伴随着机械啄木鸟弹出卡槽的机关声,提前录制好的声音在空气中飘荡:
“14点,到了!”
“14点,到了!”
与之同时响起的,还有那道副本刚开始不久时,玩家们在教堂里听到过的钟声。
“咚——”
“咚——”
不知来处的钟声接连敲响了14下,每一下都像是敲在了14号女人的天灵盖上。
她的脸色越来越灰败,身体颤抖的幅度也越来越清楚。
“吱呀”一声,走廊上不知哪个玩家在偷偷看热闹时没有控制好力道,不小心将门推开了一些,赶忙又将门拉上。
紧接着,钟声停止了。
14号的眼睛倏忽间瞪大。
走廊一片安静,落针可闻,没有人推门出来。
一分钟过去了。
两分钟过去了。
直到距离14点的钟声敲响过5分钟后,依旧什么也没有发生。
14号的眼底这才像是突然聚了光。
她扶着墙壁,动作迟缓地站了起来,脸上露出一种欣喜若狂的表情,接着十分突兀地裂开嘴哈哈大笑。
“哈哈!哈哈哈!”
那笑声像鸭子般低沉又粗哑。
“我没死,我没死……”
她一边喃喃自语,一边转身回了卧室内。
“砰!”
只有沉重的关门回荡在整条走廊。
嘶……
秦非背靠着门,眉梢挑起,露出了难得一见的迷惑神色。
e级世界直播大厅中。
刚才因为14号女人而离开的观众,正在飞速涌回秦非的视角,光幕前的议论声如浪潮,层层叠叠。

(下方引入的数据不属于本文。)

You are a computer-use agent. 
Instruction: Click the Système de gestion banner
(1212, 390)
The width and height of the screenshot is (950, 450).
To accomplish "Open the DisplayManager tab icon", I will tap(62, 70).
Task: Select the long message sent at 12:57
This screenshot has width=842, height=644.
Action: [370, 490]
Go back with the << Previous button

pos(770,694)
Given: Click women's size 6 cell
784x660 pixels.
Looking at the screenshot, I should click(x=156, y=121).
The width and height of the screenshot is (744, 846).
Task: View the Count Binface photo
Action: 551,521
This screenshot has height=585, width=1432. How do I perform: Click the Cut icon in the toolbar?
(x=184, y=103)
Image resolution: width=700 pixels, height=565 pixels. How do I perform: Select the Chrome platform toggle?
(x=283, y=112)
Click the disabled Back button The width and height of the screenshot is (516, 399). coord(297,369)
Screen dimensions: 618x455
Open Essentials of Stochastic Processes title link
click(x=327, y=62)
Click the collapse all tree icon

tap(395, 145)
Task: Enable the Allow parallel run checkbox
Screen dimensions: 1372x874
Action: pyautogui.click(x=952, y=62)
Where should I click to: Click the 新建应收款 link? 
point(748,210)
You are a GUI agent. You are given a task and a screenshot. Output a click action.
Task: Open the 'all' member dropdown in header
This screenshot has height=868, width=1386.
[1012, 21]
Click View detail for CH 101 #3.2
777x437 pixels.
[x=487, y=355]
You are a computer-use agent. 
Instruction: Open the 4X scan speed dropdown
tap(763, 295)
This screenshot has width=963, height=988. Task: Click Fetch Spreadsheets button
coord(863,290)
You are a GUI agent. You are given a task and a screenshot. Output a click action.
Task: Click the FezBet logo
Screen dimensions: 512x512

“什么呀?我不懂。有没有大佬解释一下,是这些玩家猜错了,还是那是一条假规则?”
“好没劲啊,我第一次看这个副本,唉,还以为刚才会有一杀呢。”
“别这么急性子好吗?主播没有猜错,那条规则也不是假规则——反正我不剧透,你们自己等着看吧……”
诸如此类有关直播内容的讨论,在秦非那头早已被屏蔽得一干二净。
秦非短暂地打开了一下弹幕界面,短暂地被奔涌而过的“老婆”、“老婆好帅”、“老婆好聪明”洗了一下眼睛,然后又不得不将弹幕关上。
消息实在太多,影响他的视野。
他缓步行至镜子跟前。
黑色的绒布镜帘被掀开,镜中空荡荡一片。
既看不见那个黑化版秦非,也看不见秦非本来的倒影。
秦非:“哟?”
摆烂得这么彻底?
他伸手敲敲镜面:“别睡了,快出来。”
镜中无人应答。
秦非:我敲敲敲敲敲……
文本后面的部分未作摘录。